As a tropical community we are prime candidates for the emergence of enhanced and new health threats in many instances transmitted by vectors that thrive in warm climates.

We are dependent on rainfall sufficiency as many of our island communities lack significant fresh water rivers and/or lakes. Though desalinization is an option, it requires considerable energy consumption at significant cost.

The Virgin Islands has already experienced ecological brushes resulting from climate change. More are on the way.

The Environmental Protection Agency reports that our seawaters have warmed nearly two degrees since 1901. In addition, sea levels are rising about an inch every ten years. Some projections call for an average three-foot rise within this century. An Oceanography article by Tamisiea and Mitrovica anticipates that this average will be exceeded in the Caribbean. Sea level change will not be uniform, globally.

In 2005, 2010 and 2014 coral bleaching impacted or destroyed large swaths of colonies in Virgin Islands coastal waters. Ecology Global Network estimates that 40% of the surveyed coral died in the tropical Atlantic and Caribbean basin in 2005 alone.

Coral bleaching occurs when algae, important to the survival of coral, is lost to coral communities. Widespread bleaching is a direct result of elevated water temperature, which adversely affects the algae.

Warm seawater results from the warming of the atmosphere by the increased retention of greenhouse gases, such as carbon dioxide. This is in no small part attributable to human activity including the use of petroleum and other fossil fuels in automobiles, power generation and factories, all of which discharge these gases into the atmosphere. In addition carbon dioxide reacts with water and forms an acid that affects the warmer atmosphere and expands the volume of the world’s oceans and melts glaciers, ice caps and polar ice cover. As ice melts, sea levels rise.

The increased acidity of our oceans negatively impacts calcium carbonate in seawater. That chemical compound is critical to the building of skeletons, shells and habitats important to corals, whelks, conch and other commercially important organisms. Projections suggest that the acid content of our waters will increase another 40-50% within the century.

Carbonates and other dissolved minerals promote production of microscopic and single-celled organisms that, are the building blocks of ocean life on which much sea life depends. The health of our oceans depends on maintaining a healthy balance among these fundamental building blocks.

The health of our oceans directly impacts tourism and the seawater excursion industry.
Scientists project the frequency and intensity of tropical storms is likely to increase as the atmosphere and the oceans get hotter. Recall the tragedies in 1989 and then again in 1995 when Hurricanes Hugo and Marilyn devastated the Territory.

# Written tasks:
a: Write out the part of the Virgin Islands climate passage starting at "The increased acidity" and ending at "seawater excursion industry.".
b: In the Virgin Islands climate passage, how much does the Environmental Protection Agency say local seawaters have warmed since 1901?

# Entries supplied:
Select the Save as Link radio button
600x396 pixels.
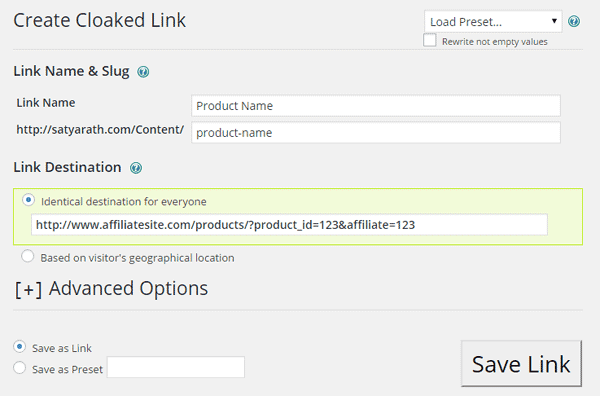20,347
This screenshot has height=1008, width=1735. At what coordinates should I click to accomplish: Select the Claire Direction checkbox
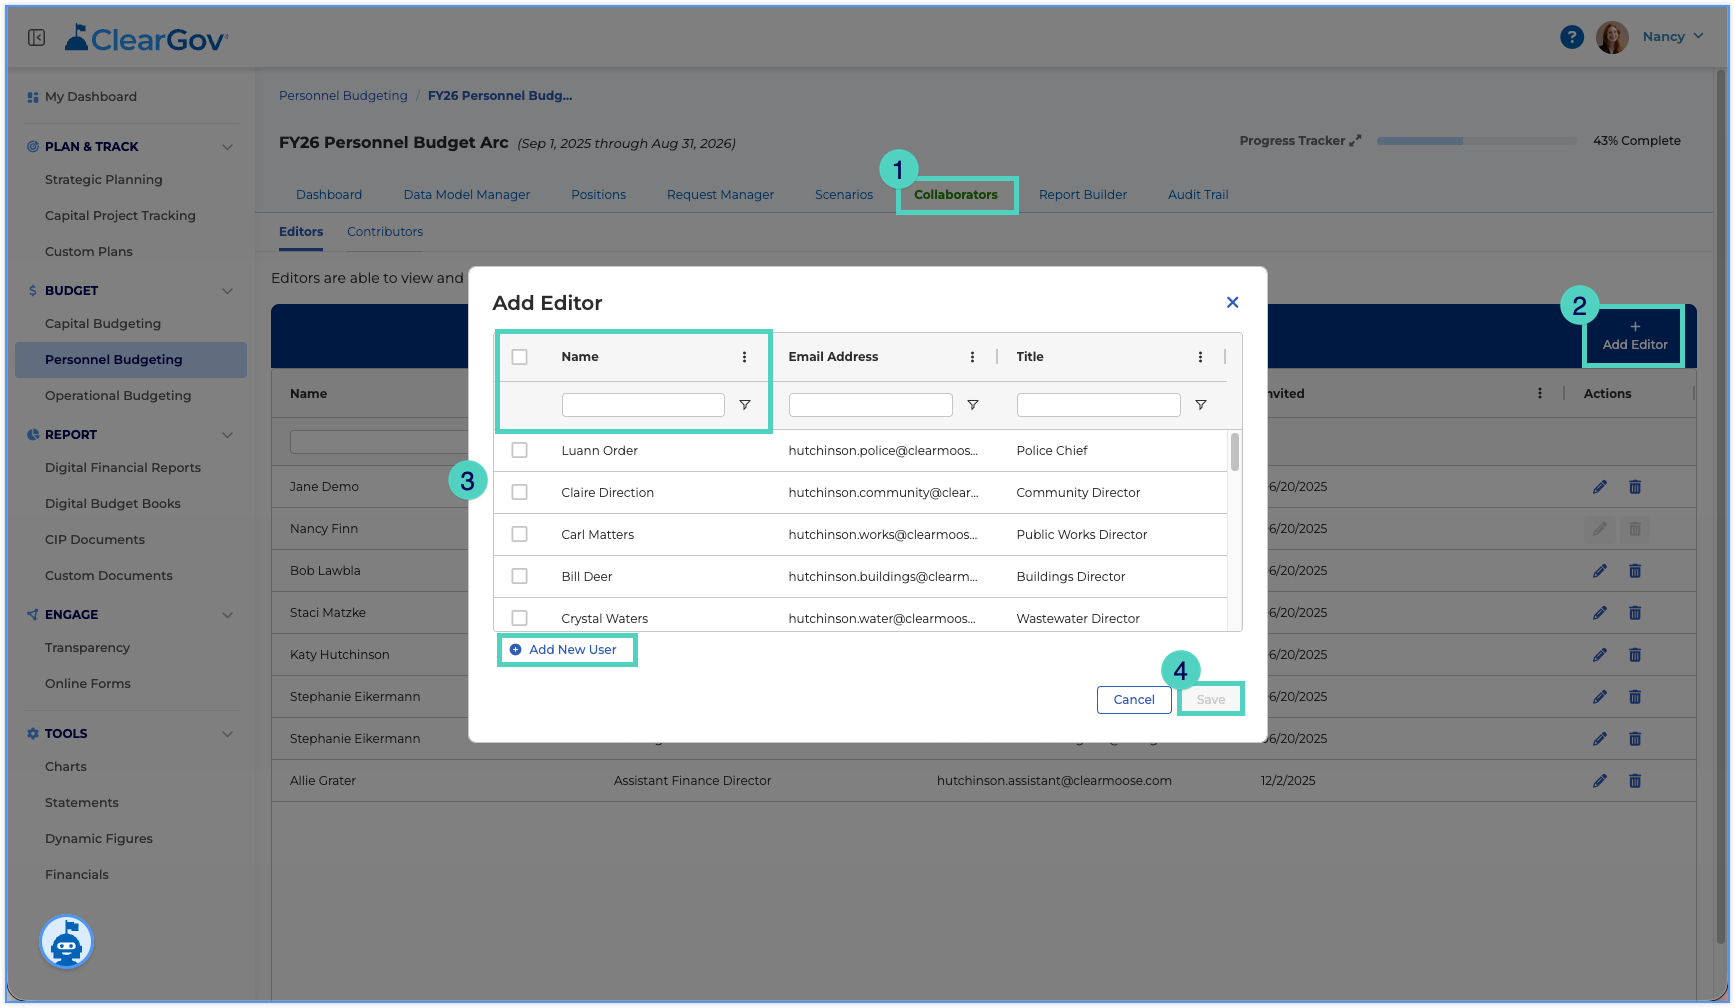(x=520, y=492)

# Task answers:
a:
The increased acidity of our oceans negatively impacts calcium carbonate in seawater. That chemical compound is critical to the building of skeletons, shells and habitats important to corals, whelks, conch and other commercially important organisms. Projections suggest that the acid content of our waters will increase another 40-50% within the century.

Carbonates and other dissolved minerals promote production of microscopic and single-celled organisms that, are the building blocks of ocean life on which much sea life depends. The health of our oceans depends on maintaining a healthy balance among these fundamental building blocks.

The health of our oceans directly impacts tourism and the seawater excursion industry.

b: Nearly two degrees.